Globally, Gmail does currently control a large portion of the market share — 28 percent for March 2020 as calculated by Litmus Email Analytics (Outlook.com is approximately 1 percent, according to the same report). 

screenshot: client email market share breakdown

While a global view like this can be helpful, it’s important to note that these numbers vary from brand to brand. For example, Outlook desktop clients tend to have a higher percentage of opens for B2B brands, while B2C brands tend to see more opens in Gmail and Yahoo! Mail. These metrics also depend on the type of industry, target demographic, geography, and other factors specific to each email program. Bottom line: your own data is definitely the best place to gather these analytics.

That said, for some ESPs, it may be difficult to pull such a specific list as the one above, but even a general look can provide guidance. For example, here is an excerpt from a report I pulled on a specific delivery using a “Breakdown of opens” report in Adobe Campaign Classic: 

Screenshot: breakdown of opens report, pie graph

Though this section only shows browser data, we can see that approximately a third of the audience opened this email in Gmail webmail, and at least some users opened in Outlook through a browser. 

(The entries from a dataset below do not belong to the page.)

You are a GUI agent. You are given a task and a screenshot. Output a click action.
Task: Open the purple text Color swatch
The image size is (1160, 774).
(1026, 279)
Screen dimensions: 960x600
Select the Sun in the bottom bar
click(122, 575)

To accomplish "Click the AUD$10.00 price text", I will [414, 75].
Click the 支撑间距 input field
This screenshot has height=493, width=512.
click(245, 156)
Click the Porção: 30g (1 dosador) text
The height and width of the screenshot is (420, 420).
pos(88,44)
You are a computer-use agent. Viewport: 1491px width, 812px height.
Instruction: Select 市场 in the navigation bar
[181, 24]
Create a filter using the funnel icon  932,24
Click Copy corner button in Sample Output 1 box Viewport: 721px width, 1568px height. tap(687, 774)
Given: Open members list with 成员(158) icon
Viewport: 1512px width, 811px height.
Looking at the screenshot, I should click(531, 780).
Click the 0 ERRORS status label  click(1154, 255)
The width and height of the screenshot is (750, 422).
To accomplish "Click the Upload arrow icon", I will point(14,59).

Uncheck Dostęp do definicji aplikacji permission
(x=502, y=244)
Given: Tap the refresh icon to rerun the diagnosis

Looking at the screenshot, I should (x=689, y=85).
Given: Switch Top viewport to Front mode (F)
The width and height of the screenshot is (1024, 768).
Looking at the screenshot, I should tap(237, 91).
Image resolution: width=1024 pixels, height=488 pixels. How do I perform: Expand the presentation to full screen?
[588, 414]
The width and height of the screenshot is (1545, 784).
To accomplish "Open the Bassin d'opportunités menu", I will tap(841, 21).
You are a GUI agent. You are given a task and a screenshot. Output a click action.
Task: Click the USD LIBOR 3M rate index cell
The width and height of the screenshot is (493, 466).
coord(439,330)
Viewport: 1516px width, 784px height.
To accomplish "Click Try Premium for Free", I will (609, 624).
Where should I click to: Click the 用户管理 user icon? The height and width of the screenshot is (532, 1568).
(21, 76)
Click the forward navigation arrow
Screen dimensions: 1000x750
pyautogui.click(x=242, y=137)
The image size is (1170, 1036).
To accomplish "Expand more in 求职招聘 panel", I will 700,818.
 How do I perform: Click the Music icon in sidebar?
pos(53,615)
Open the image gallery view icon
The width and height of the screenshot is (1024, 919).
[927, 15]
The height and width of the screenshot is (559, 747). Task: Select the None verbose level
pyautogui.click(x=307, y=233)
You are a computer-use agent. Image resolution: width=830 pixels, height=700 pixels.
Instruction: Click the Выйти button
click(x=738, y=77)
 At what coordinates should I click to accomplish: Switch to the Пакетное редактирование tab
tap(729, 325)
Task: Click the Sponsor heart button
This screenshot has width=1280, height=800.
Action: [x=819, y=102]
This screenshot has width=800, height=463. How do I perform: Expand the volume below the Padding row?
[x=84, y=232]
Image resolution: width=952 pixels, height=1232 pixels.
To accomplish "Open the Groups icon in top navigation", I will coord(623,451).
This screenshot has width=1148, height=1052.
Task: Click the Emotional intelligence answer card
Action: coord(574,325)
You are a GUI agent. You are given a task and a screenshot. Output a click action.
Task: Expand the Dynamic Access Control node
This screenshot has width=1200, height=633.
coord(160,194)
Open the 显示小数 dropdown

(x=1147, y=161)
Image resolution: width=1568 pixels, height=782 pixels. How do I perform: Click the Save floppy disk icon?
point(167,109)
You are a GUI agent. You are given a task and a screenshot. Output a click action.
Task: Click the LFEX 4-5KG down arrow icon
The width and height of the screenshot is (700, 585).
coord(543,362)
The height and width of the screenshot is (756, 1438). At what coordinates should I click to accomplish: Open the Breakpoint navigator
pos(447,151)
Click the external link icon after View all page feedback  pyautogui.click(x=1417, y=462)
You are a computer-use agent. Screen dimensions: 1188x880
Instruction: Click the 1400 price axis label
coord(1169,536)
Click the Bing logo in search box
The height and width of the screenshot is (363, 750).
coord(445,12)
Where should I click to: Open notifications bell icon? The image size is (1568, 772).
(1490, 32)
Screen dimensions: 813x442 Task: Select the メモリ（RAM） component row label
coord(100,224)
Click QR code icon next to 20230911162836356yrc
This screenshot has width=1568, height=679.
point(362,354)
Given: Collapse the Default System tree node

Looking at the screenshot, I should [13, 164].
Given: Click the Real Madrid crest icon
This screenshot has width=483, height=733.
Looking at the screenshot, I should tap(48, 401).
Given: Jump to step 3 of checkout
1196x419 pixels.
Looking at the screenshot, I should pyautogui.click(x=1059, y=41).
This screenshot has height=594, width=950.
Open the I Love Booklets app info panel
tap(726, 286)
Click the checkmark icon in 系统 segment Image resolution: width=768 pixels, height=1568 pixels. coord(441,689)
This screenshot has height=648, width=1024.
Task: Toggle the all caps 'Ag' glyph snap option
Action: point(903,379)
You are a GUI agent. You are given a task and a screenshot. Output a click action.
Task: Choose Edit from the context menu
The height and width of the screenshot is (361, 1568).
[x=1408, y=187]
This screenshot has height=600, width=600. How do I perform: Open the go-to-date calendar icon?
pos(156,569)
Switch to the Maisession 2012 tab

As you look at the breakdown of opens for your own email program, you can decide what benchmark makes sense for your particular allocation of resources since AMP for email requires a bit of a time investment. I would suggest that if somewhere around 30 percent of users can potentially see AMP-enhanced content, it’s definitely worth trying out at least once.

Use AMP Email in Your Campaigns Only Where it Truly Enhances User Experience

Does this email really need a carousel? Will users benefit from this poll? 

Perhaps the most promising aspect of AMP is the capability to add actionable content directly in the email without having to direct the user to a landing page; for example, submitting a form or making a purchase. Otherwise, it can provide fun content for certain campaigns, but won't necessarily improve user experience. 

It’s easy to see something shiny and new, such as AMP for email, and imagine a world where all email marketing problems are solved. Don't let excitement override the fundamentals that have brought your email program this far. Still focus on delivering quality, personalized, accessible content to your users on their preferred schedule. In the end, even the most beautiful image carousel won't make up for foundational problems with content and strategy.

Keep an Eye on Your Metrics

Tracking can be tricky with AMP emails, and may vary based on the ESP you are using. Very few B2C brands are currently using AMP, so there's simply not much information available pertaining to how AMP content interacts with tracking pixels. Just be aware of this, experiment, and perhaps get creative with your analytics until AMP for email has a bigger presence in the marketing world.

Where to Start

The official AMP website is the best place to begin. With documentation, examples, and even a development playground, this is the go-to destination for all your AMP email needs. There’s an AMP validator here that you can use, as well as the ability to preview code (since it has to be processed through the AMP framework online). 

screenshot: AMP homepage

There are strict security requirements to send AMP emails, so be sure that your campaigns comply before attempting your first send. Also, please note firm requirements such as a fallback HTML version, validity of the AMP code, and document size.

Email Marketing is Evolving

You have likely seen a headline declaring the vital state of email, "Email is dead" and so forth. It’s become a favorite in-joke among email geeks, mostly because all evidence points to the opposite: email marketing is alive and kicking. 

That said, it is constantly evolving. The personalization we see today is far more intricate than it was even a few years ago, opt-in processes have adapted to government regulations, and email clients are always updating their inbox placement algorithms.

AMP for email appears to be a viable step in this same pattern. Brands will continue to integrate AMP into their email strategy over the next year. Adoption will be gradual, but it seems AMP for email is here to stay.